92 Cf. I.Merali/V.Oosterveld (eds.), Giving Meaning to Economic, Social and Cultural Rights, 2001.

93 M.Robinson, Making the Global Economy Working for Human Rights, in: G.P.Sampson (ed.), The Role of the World Trade Organization in Global governance, 2001, at 209.

94 See e.g.: C.Harlow, Access to Justice as a Human Right: The European Convention and the European Union, in: Alston et alii (note 4), 187-214.

95 Vienna Declaration (note 74), section 1.

96 See the criticism by Hayek (note 72) that the meaning and constitutional functions of this provision were "later completely forgotten" (at 186).

97 See e.g. Article 2 (1) of the German Basic Law: "Every person shall have the right to free development of his personality insofar as he does not violate the rights of others or offend against the constitutional order or the moral law." Article 2 (1) has been construed by German courts to protect also individual economic freedom across frontiers (e.g. rights to import and export subject to democratic legislation), cf. Petersmann (note 44), at 336 et seq. Article 93 of the Basic Law protects individual access to the Federal Constitutional Court by means of direct "constitutional complaints which may be filed by any person alleging that one of his basic rights ... has been infringed by public authority."
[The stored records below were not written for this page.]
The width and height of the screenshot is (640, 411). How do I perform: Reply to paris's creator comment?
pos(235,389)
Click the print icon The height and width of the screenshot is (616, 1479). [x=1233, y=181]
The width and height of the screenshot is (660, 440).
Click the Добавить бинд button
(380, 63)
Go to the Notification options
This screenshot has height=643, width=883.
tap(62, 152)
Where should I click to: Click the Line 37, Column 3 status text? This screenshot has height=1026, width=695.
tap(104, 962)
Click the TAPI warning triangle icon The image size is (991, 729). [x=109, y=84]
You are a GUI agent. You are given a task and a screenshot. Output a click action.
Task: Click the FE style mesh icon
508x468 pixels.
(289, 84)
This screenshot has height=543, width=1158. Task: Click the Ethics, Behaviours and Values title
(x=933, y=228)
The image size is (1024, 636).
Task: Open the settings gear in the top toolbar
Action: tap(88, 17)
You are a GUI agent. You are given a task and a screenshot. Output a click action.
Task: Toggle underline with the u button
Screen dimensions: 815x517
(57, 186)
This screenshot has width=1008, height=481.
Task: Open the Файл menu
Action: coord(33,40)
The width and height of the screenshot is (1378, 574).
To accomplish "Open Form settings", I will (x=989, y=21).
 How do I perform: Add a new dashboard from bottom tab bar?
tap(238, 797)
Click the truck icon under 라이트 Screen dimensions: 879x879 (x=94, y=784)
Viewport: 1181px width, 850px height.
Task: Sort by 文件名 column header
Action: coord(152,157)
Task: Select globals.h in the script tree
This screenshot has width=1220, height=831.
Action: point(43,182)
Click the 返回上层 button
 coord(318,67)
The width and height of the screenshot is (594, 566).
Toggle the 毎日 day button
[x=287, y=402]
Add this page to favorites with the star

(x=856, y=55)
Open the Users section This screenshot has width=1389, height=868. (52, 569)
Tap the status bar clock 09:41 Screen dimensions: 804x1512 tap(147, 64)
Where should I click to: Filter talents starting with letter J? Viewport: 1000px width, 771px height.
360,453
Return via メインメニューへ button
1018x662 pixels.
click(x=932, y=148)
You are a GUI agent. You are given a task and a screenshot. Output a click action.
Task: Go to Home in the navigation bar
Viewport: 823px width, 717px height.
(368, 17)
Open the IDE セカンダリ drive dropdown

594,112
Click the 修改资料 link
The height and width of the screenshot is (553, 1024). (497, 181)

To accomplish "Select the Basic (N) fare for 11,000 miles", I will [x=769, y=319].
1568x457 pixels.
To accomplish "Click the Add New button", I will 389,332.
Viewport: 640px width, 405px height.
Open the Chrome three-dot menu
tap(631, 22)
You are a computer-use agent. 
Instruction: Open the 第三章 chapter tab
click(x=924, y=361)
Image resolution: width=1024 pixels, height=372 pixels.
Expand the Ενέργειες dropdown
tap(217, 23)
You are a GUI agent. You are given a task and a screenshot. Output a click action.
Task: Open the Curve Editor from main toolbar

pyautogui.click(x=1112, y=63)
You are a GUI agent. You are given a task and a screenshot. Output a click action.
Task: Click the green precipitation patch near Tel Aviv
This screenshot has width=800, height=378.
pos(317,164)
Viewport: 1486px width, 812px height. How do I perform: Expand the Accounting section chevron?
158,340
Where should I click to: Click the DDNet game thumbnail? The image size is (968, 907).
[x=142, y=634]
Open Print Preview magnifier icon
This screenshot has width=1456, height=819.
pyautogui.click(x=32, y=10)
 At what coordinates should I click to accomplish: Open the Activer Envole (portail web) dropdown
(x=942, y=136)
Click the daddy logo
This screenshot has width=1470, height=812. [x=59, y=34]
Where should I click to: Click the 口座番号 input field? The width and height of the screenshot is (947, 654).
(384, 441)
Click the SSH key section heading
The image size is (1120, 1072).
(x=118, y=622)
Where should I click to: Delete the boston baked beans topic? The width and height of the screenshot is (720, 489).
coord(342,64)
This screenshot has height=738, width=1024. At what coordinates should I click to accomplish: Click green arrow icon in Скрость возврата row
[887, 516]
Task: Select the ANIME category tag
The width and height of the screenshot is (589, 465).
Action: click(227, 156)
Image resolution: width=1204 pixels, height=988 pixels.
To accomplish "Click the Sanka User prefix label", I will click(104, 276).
98 See the books by Amato and Gerber above in note 17.

99 Vienna Declaration (note 90), section 5.

100 On these historical, philosophical, economic and legal links between private property and freedom see: R.Pipes, Property and Freedom, 1999.

101 See e.g. M.Scheinin, Economic and Social Rights as Legal Rights, in: Eide et alii (note 46), 41-62.

102 See E.Riedel, Rights subjected to the Complaints Procedure, paper submitted to the Workshop on the Justiciability of ESC Rights with Particular Reference to an Optional Protocol to the ICESCR at the UN High Commissioner for Human Rights, 5-6 February 2001.